**PARTS OF THE EXERCISE**
- A) From the passage on model training, copy out the section starting at "The dictionary contains" and ending at "len(loss_values) + 1)".
- B) In the passage on model training, what does the validation_split argument specify?

**QUOTED PASSAGE**
Instead of manually splitting out validation data from your training data and passing it as the validation_data argument, you can also use the validation_split argument in fit(). It specifies a fraction of the training data to use as validation data, like this:

history = model.fit(
    x_train,
    y_train,
    epochs=20,
    batch_size=512,
    validation_split=0.2,
)

In this example, 20% of the samples in the x_train and y_train arrays are being held out from training and used as validation data.

On CPU, this will take less than 2 seconds per epoch — training is over in 20 seconds. At the end of every epoch, there is a slight pause as the model computes its loss and accuracy on the 10,000 samples of the validation data.

Note that the call to model.fit() returns a History object, as you’ve seen in chapter 3. This object has a member history, which is a dictionary containing data about everything that happened during training. Let’s look at it:

>>> history_dict = history.history
>>> history_dict.keys()
dict_keys(["accuracy", "loss", "val_accuracy", "val_loss"])

The dictionary contains four entries: one per metric that was being monitored during training and during validation. In the following two listings, let’s use Matplotlib to plot the training and validation loss side by side (see figure 4.4), as well as the training and validation accuracy (see figure 4.5). Note that your own results may vary slightly due to a different random initialization of your model.

import matplotlib.pyplot as plt

history_dict = history.history
loss_values = history_dict["loss"]
val_loss_values = history_dict["val_loss"]
epochs = range(1, len(loss_values) + 1)

**SOURCE MATERIAL**

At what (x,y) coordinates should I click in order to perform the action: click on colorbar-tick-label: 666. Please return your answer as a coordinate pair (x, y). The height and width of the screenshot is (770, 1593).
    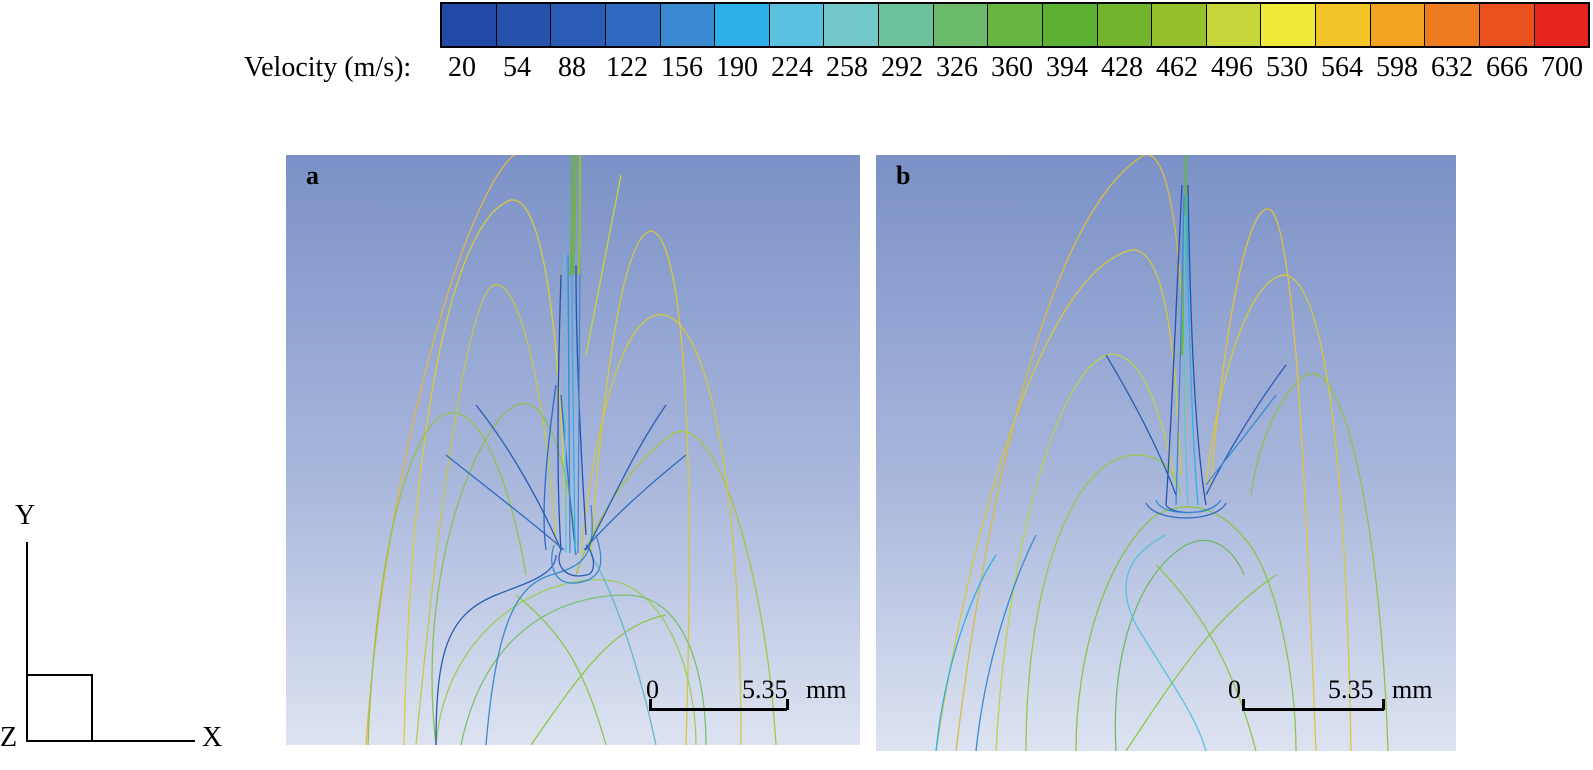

**EXERCISE ANSWERS**
- A)
The dictionary contains four entries: one per metric that was being monitored during training and during validation. In the following two listings, let’s use Matplotlib to plot the training and validation loss side by side (see figure 4.4), as well as the training and validation accuracy (see figure 4.5). Note that your own results may vary slightly due to a different random initialization of your model.

import matplotlib.pyplot as plt

history_dict = history.history
loss_values = history_dict["loss"]
val_loss_values = history_dict["val_loss"]
epochs = range(1, len(loss_values) + 1)

- B) A fraction of the training data to use as validation data.